Wilding, who had just graduated from Catholic University, recalled his colleagues describing "the incredible impression" made by the New York City civil engineering firm of Ammann & Whitney, builder of the George Washington and Verrazano Narrows bridges.
Wilding told me that Finnish-born architect Eero Saarinen, a member of the Ammann team, was the last person to speak during the interviews. Wilding paraphrased Saarinen as saying: "Boyd Anderson [an Ammann partner] has told you everything about the engineering and structural aspects, its bones. Robert McDonald [another partner] has talked to you about the mechanical and electrical aspects, the heart and nervous system. And I am going to talk to you about its soul."
Dulles's soul was Saarinen's terminal, described by many as similar to a bird in flight, as the high control tower between the building's wings appears to change position while one approaches the terminal. Saarinen also created an interior "sky" in the terminal as its concave ceiling simulates a plane's takeoff path.
Wilding said that "for the first time in this country, Saarinen separated the 'airside' and 'landside' functions of the airport," with landside denoting ticketing and baggage checking.
"Saarinen and the Ammann firm had the idea to use mobile 'lounges' to carry passengers to the airplanes," he said. "If the terminal had long fingers on it [to take people to the planes], it wouldn't have been as powerful." Saarinen, who did not live to see the airport open, called the terminal "the best thing I've ever done."
Overseeing landside functions during the early years was Charles Waddell, who at various times handled crew and flight schedules and passenger relations for American Airlines. Waddell would become a Democratic state senator, serving Loudoun and western Fairfax from 1971 to 1998.

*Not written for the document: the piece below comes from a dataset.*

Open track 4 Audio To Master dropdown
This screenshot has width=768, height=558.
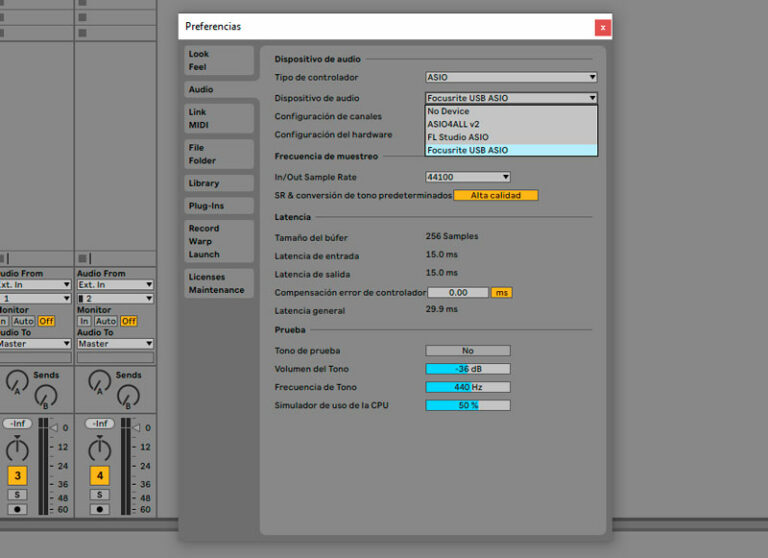(x=116, y=343)
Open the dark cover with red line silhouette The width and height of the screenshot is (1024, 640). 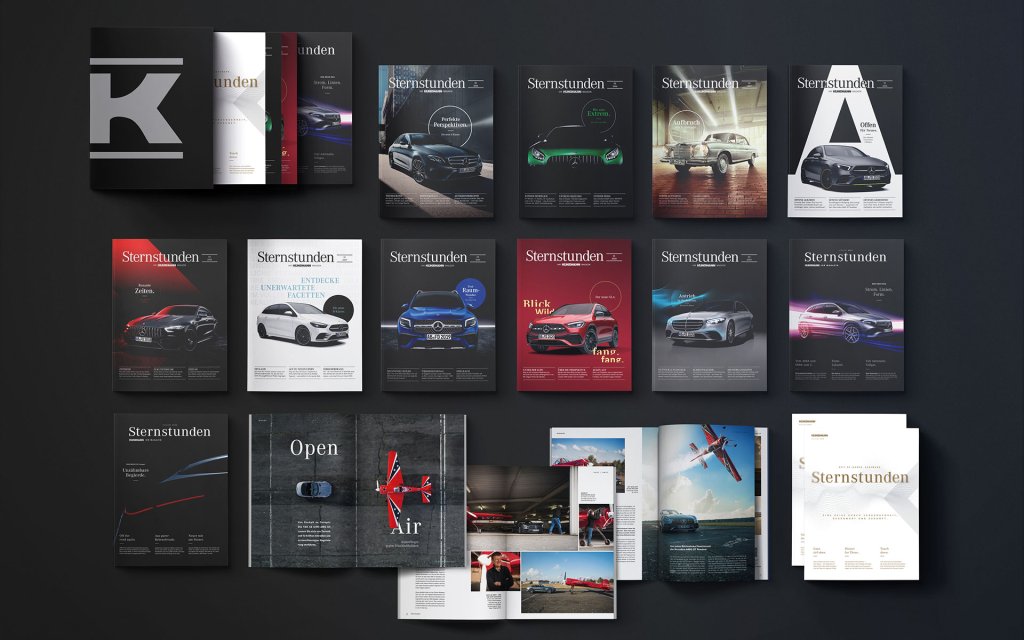tap(171, 490)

Waddell transferred from National to Dulles when it opened on Nov. 17, 1962. The first commercial flights landed two days later.
Waddell said, "We had three [flights] in and three out each day: Flight 58 from Dallas, 76 from Los Angeles and 77 from L.A.; that's the flight that hit the Pentagon [on Sept. 11, 2001]." Its number has been retired.
The name Dulles caused problems -- then and now. Waddell recalled rerouting passengers to Dallas who had mistakenly gotten off at Dulles.
Similar incidents led to my naming the airport "Washington Dulles International Airport" on a map that I prepared of the airport for its 20th anniversary. Winn Porter of Paeonian Springs, a member of the Committee for Dulles, a group of business executives who oversaw the airport, told me to think of a new name. In 1984, Congress officially adopted that name.
One quote always sticks in my mind when the airport's early years are discussed. Two days before President John F. Kennedy dedicated Dulles on Nov. 17, 1962, J. Terry Hirst of the Loudoun Board of Supervisors summed up the feelings of much of rural lower Loudoun, western Fairfax and upper Prince William.
Hirst spoke of the commerce and industry that soon would join the airport: "Yes, industry pays taxes, big taxes to the state and federal governments. It'll be the county that pays for the population boom."
Eugene Scheel is a Waterford historian and mapmaker.